2010 xBABIP Splits And Adjustments

Determining the true talent level of hitters is no simple task. While some metrics tend to gain “statistical significance” over the course of a full season, many do not, and even for the ones that do, many hitters do not reach the requisite “statical significance threshold” from which we can start drawing conclusions. One such metric, BABIP, requires more than 650 plate appearances to reach a predictive or indicative level. Given the volatility of BABIP luck, AVG/OBP/SLG/OPS determination, a function of BABIP, becomes a fickle task.

Thanks to a few good men, however, talent spotting is a less exacting task than it once was.

A couple of years ago, Chris Dutton and Peter Bendix did some research on batted-ball data and created a metric called xBABIP (“expected BABIP”). xBABIP dispelled the myth that BABIP was primarily a function of “LD%+ .120.” Rather, as Dutton and Bendix found, BABIP was better explained as a function all batted-ball types and ratios with speed/power/strikeout considerations.

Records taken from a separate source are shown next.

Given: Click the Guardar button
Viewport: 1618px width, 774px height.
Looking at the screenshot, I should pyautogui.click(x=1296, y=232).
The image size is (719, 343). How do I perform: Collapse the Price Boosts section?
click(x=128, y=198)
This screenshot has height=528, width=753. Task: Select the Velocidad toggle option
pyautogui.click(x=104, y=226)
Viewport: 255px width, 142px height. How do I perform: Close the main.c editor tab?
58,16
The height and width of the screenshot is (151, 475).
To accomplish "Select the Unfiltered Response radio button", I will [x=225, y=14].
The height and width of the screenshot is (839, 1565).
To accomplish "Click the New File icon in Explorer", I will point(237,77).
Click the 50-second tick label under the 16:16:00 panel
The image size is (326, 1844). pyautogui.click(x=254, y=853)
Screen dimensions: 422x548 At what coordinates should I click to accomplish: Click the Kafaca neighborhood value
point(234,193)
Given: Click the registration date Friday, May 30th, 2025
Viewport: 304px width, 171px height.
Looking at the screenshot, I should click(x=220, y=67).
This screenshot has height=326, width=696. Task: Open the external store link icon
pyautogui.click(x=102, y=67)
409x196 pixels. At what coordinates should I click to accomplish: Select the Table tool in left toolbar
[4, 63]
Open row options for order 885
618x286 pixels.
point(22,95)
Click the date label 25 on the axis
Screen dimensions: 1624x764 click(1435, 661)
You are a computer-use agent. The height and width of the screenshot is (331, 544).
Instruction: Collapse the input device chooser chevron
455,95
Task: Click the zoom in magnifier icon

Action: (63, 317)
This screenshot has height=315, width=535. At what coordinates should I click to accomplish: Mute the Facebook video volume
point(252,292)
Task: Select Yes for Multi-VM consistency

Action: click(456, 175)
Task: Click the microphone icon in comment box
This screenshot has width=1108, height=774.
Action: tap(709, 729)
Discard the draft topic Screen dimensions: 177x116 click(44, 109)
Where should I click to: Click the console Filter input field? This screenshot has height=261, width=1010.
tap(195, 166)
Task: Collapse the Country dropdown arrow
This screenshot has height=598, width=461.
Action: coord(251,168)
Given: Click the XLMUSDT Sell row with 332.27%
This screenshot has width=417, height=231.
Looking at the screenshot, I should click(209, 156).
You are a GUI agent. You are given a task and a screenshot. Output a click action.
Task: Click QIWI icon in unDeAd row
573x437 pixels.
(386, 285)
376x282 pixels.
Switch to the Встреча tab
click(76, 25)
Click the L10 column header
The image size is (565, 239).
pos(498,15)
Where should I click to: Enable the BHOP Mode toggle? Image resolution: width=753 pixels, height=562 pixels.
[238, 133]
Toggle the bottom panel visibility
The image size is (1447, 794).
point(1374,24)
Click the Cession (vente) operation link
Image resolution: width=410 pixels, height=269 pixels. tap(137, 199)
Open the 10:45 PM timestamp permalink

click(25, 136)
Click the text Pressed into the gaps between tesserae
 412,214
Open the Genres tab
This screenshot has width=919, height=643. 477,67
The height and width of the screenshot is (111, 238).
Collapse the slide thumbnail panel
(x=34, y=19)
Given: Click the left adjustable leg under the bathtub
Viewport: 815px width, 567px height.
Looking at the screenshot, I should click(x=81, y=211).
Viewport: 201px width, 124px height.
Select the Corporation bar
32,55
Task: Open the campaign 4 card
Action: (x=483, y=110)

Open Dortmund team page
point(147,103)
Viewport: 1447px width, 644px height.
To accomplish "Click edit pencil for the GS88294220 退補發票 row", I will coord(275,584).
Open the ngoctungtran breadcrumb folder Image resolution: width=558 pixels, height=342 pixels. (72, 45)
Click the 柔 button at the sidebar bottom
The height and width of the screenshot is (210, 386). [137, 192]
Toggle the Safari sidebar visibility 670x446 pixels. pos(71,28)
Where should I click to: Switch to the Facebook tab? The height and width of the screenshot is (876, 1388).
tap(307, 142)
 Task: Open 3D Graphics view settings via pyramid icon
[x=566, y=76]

Last year, Derek Carty and Chris Dutton debuted the simple xBABIP calculator on THT. This tool has empowered users to determine a player’s xBABIP and compare it to their actual BABIP. Therefrom, one could forecast a hitter’s expected batting line, assuming all the input ratios were to remain constant. Over the course of 500+ PA, these ratios tend to be significant, though conclusions can still be drawn at the 300 PA threshold (we’d really only be waiting on IFFB% stabilization).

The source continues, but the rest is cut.